_Aim of the task_: Count how many lines below contain the word "image", then give that number alone.

———

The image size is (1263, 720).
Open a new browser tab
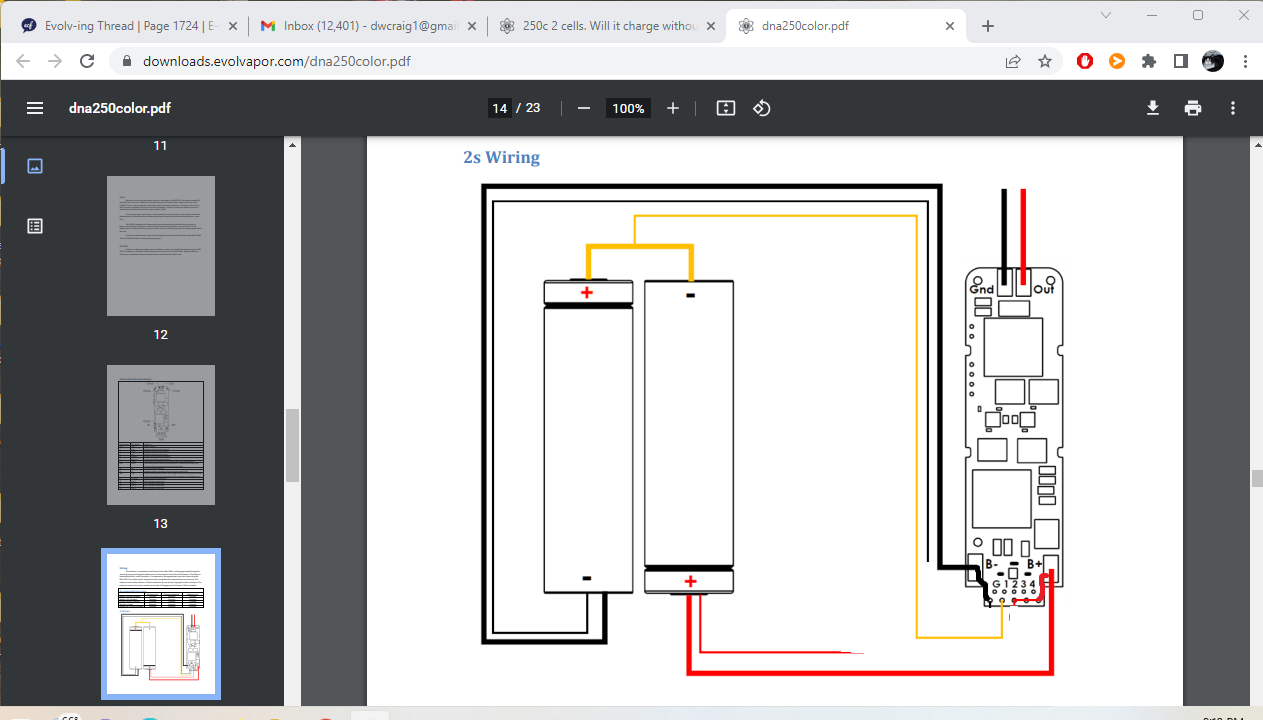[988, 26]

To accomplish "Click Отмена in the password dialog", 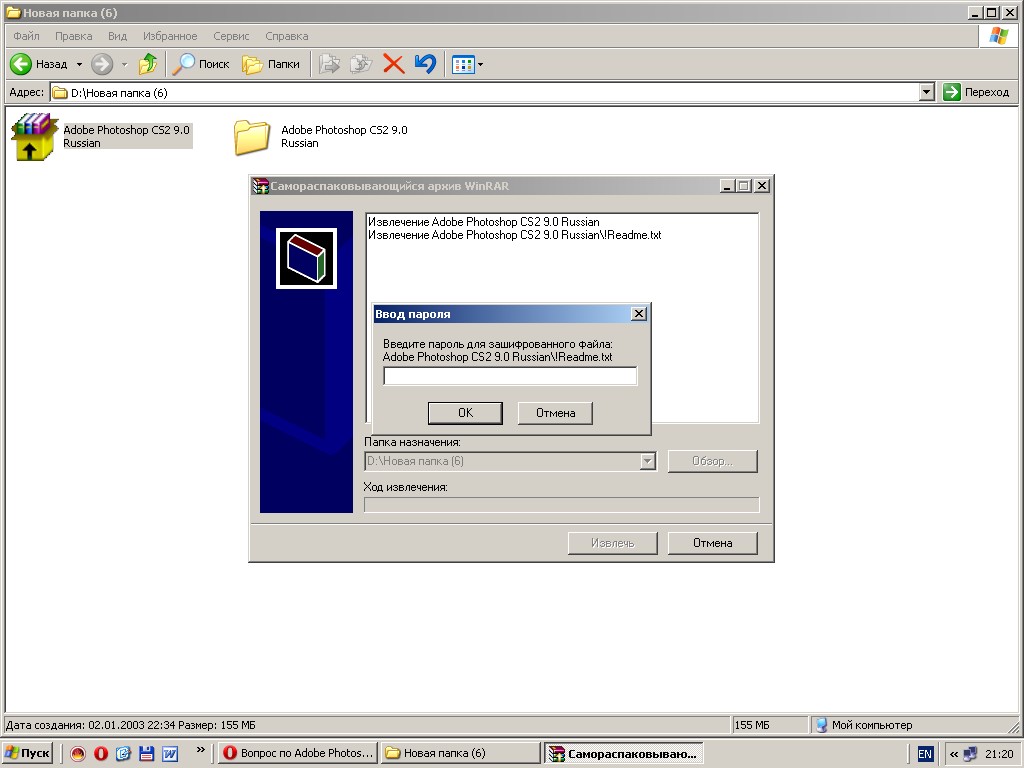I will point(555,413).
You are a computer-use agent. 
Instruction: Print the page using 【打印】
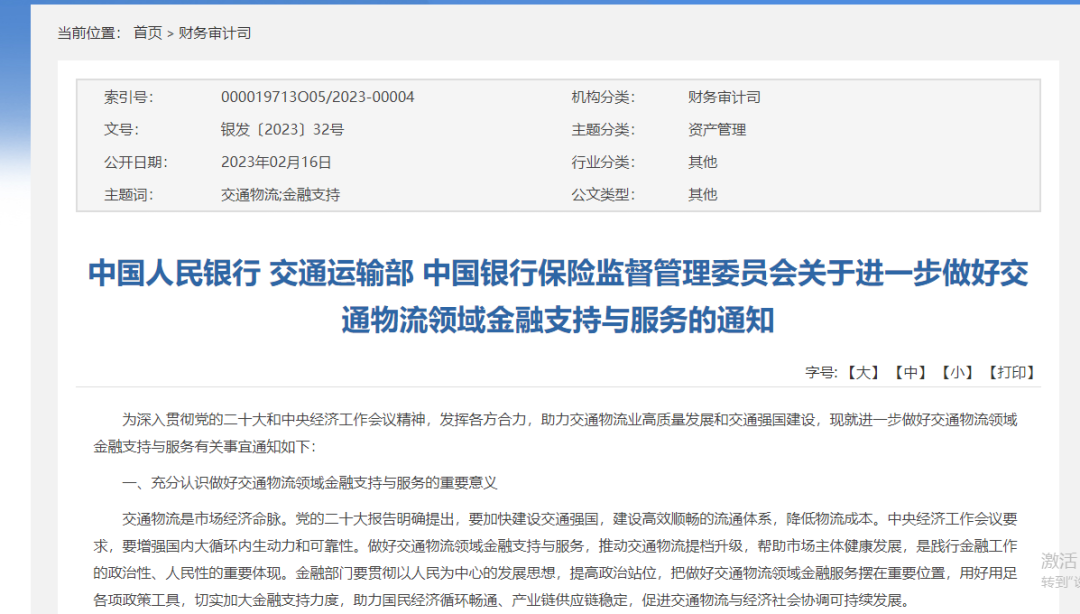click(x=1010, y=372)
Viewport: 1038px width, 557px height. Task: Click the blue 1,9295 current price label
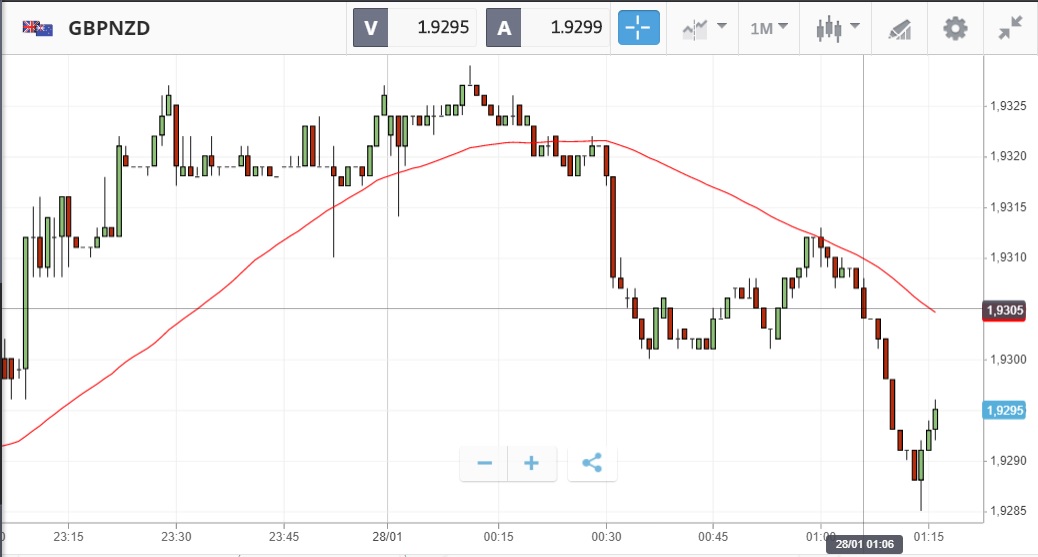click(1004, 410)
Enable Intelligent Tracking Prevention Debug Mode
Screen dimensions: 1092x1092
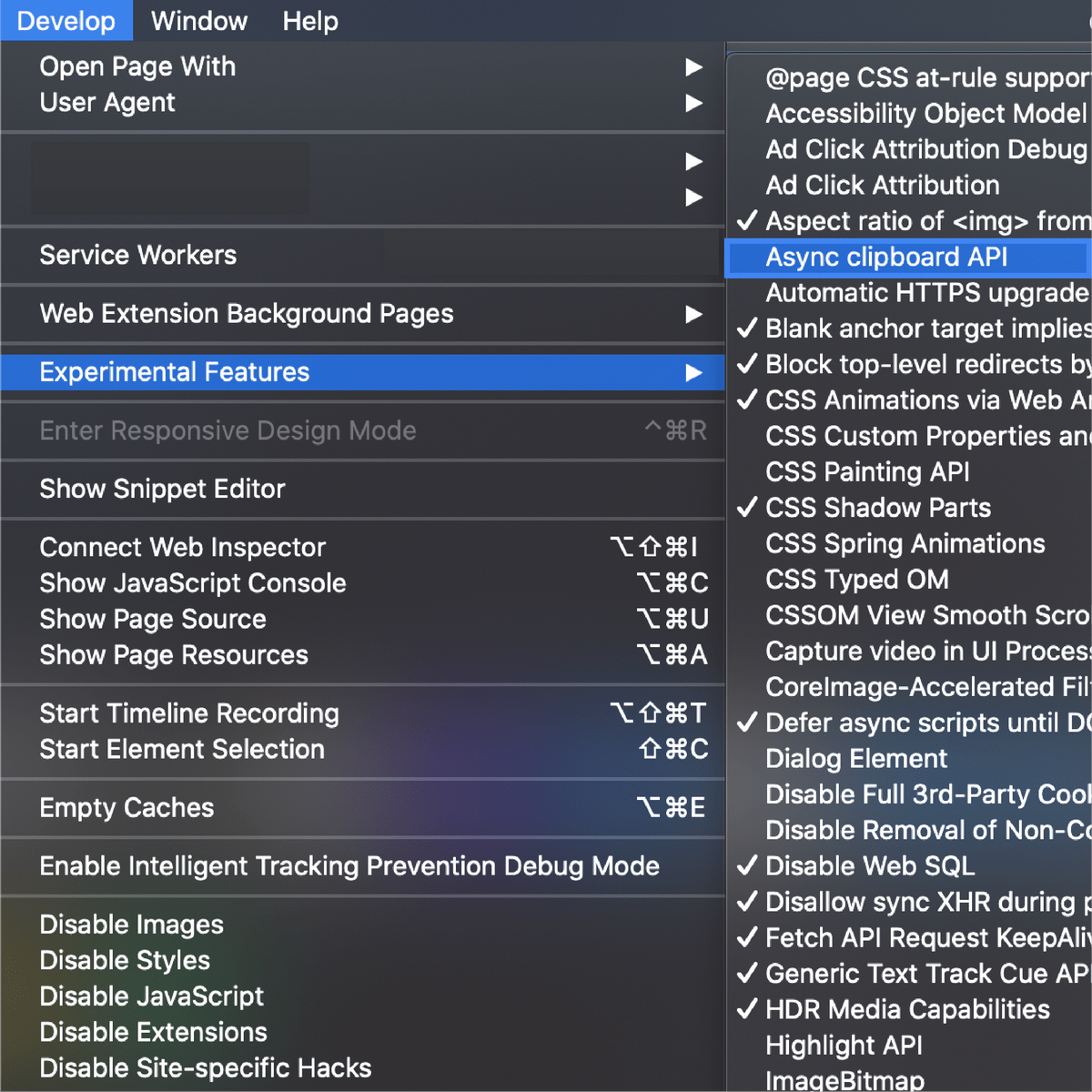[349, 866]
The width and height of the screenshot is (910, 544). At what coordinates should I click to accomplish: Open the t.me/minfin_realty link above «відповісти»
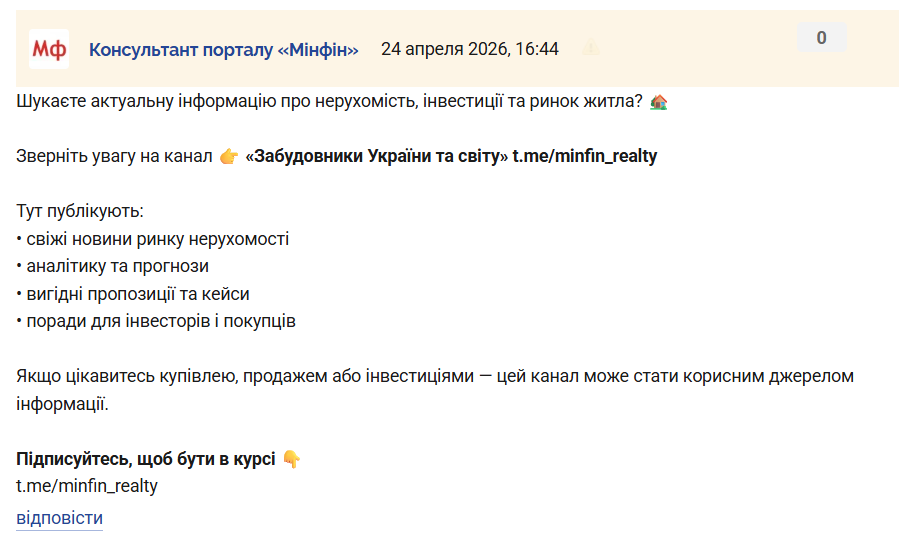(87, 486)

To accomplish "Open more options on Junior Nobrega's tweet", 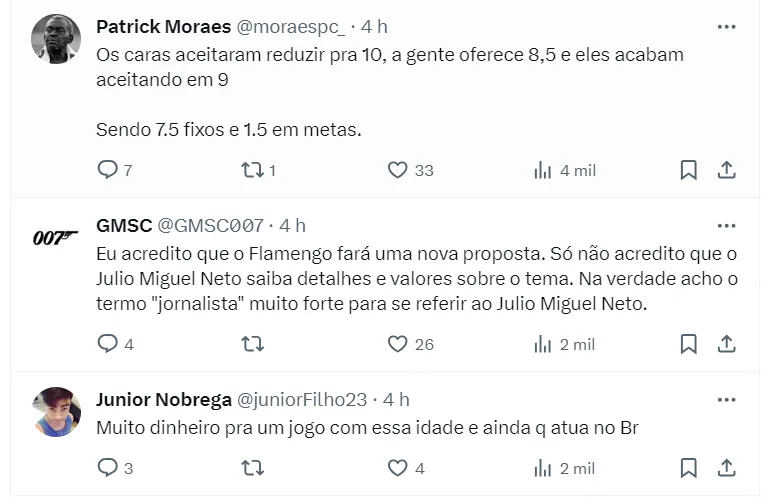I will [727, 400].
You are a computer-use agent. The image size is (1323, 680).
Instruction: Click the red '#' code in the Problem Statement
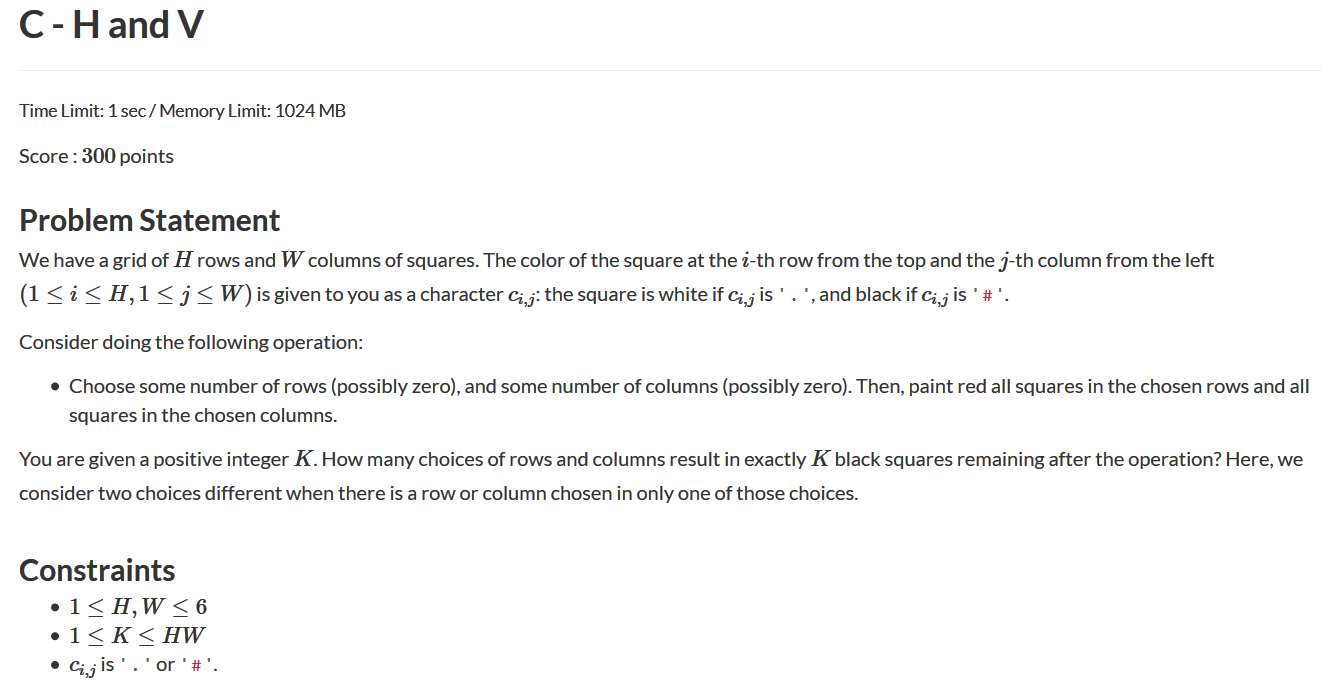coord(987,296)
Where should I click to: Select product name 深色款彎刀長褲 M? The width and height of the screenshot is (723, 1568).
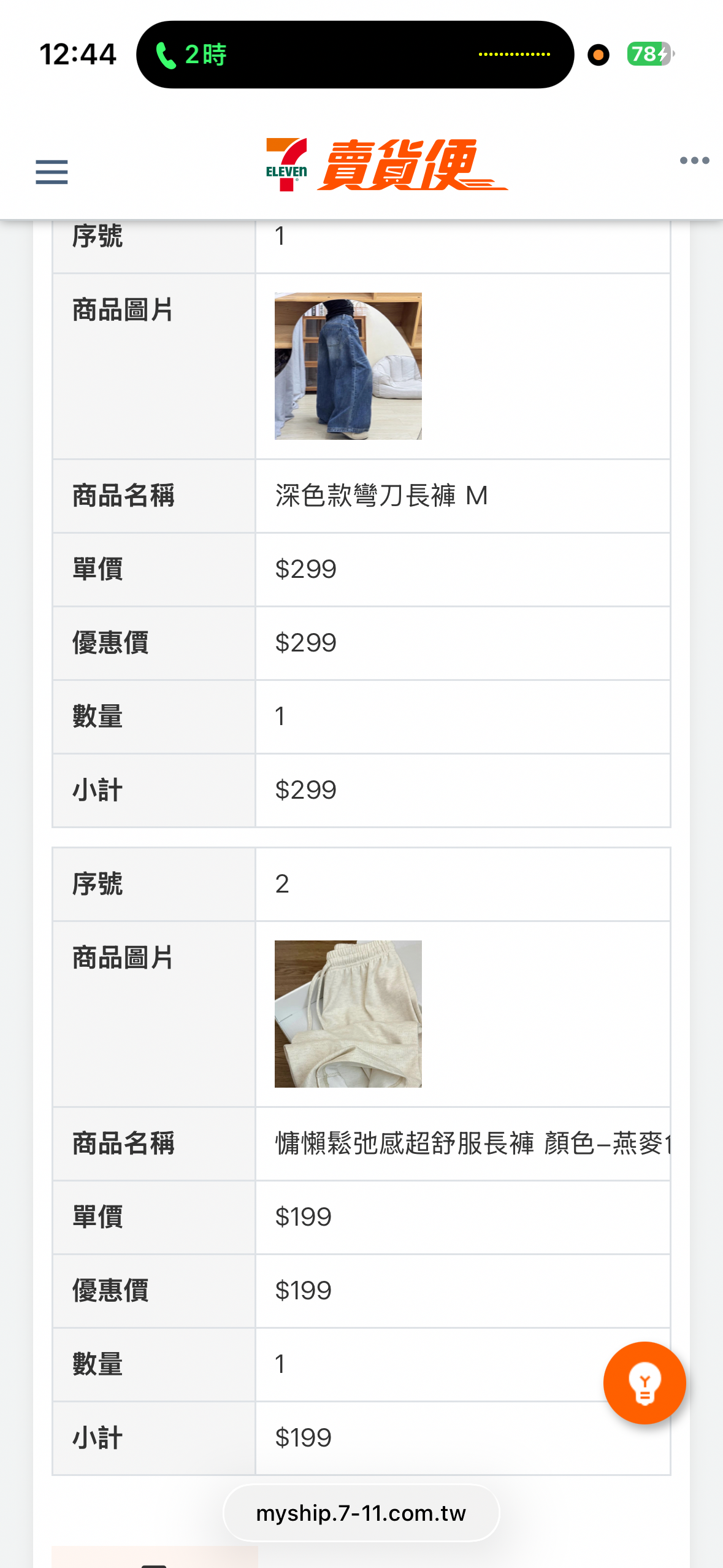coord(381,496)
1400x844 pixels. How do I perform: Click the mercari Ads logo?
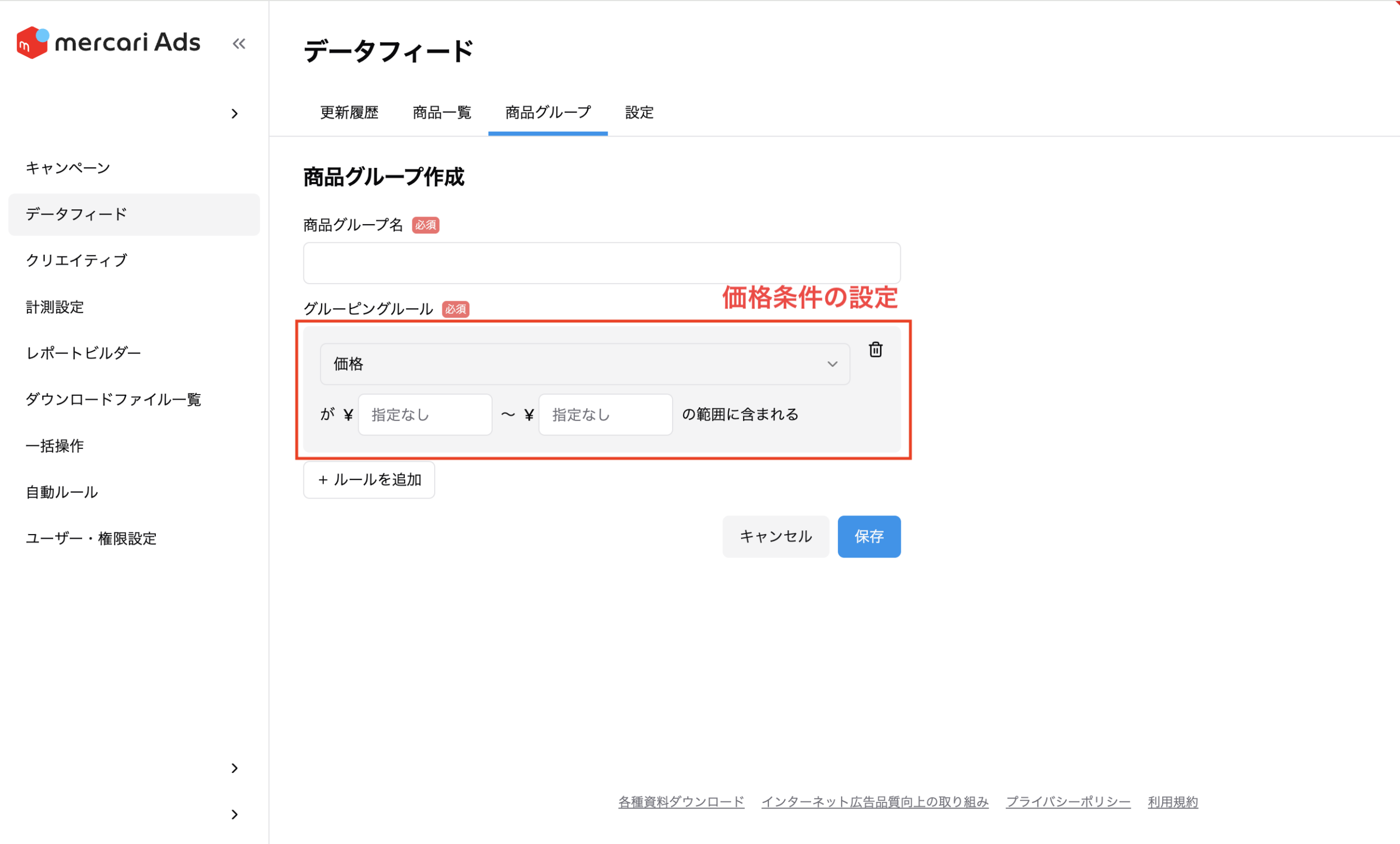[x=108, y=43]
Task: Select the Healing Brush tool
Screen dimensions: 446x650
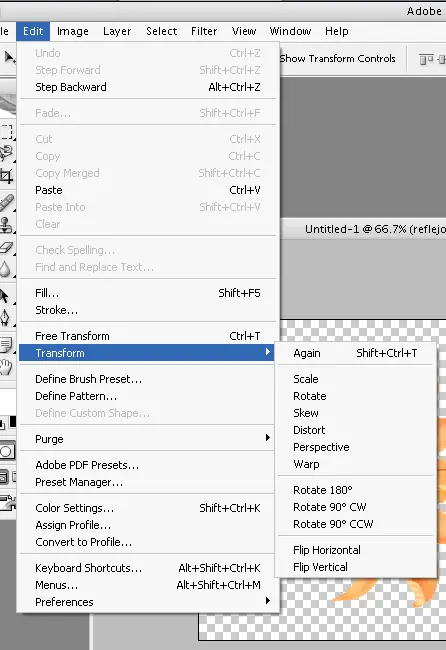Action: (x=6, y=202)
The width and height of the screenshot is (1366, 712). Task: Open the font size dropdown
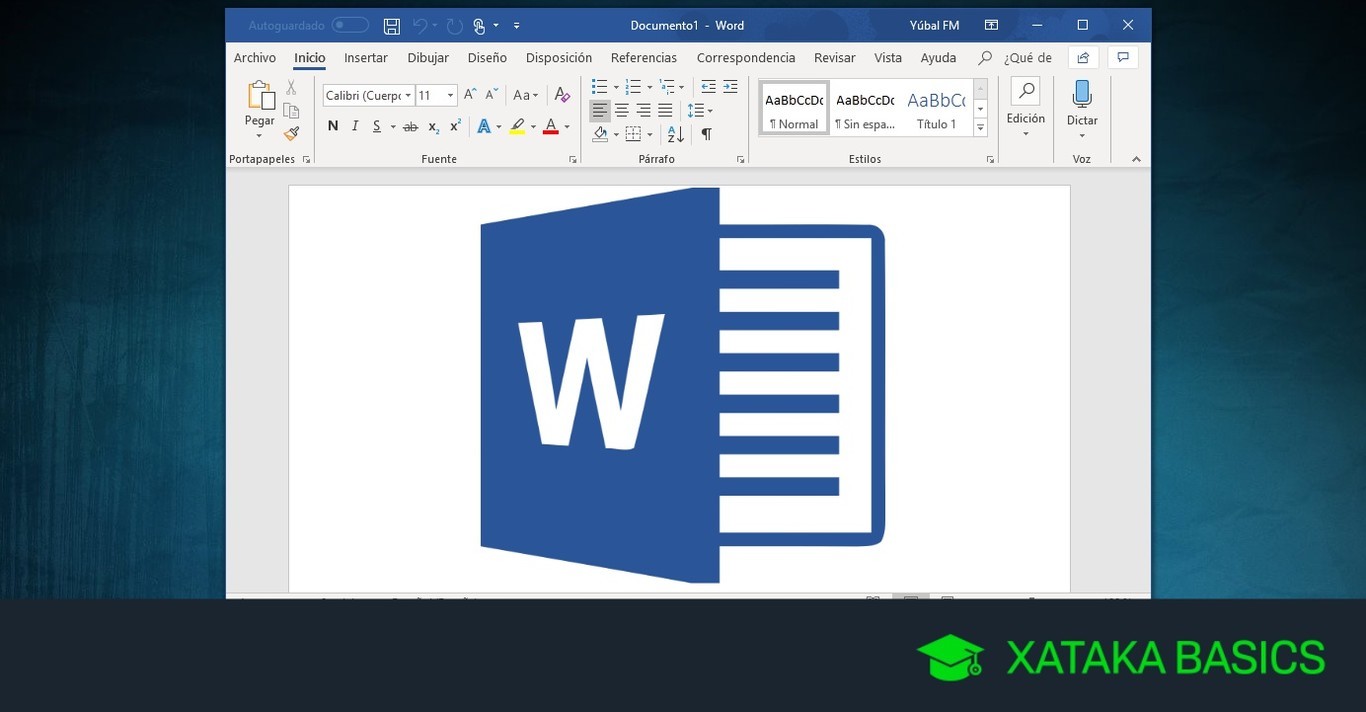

———

_Answer box_: 2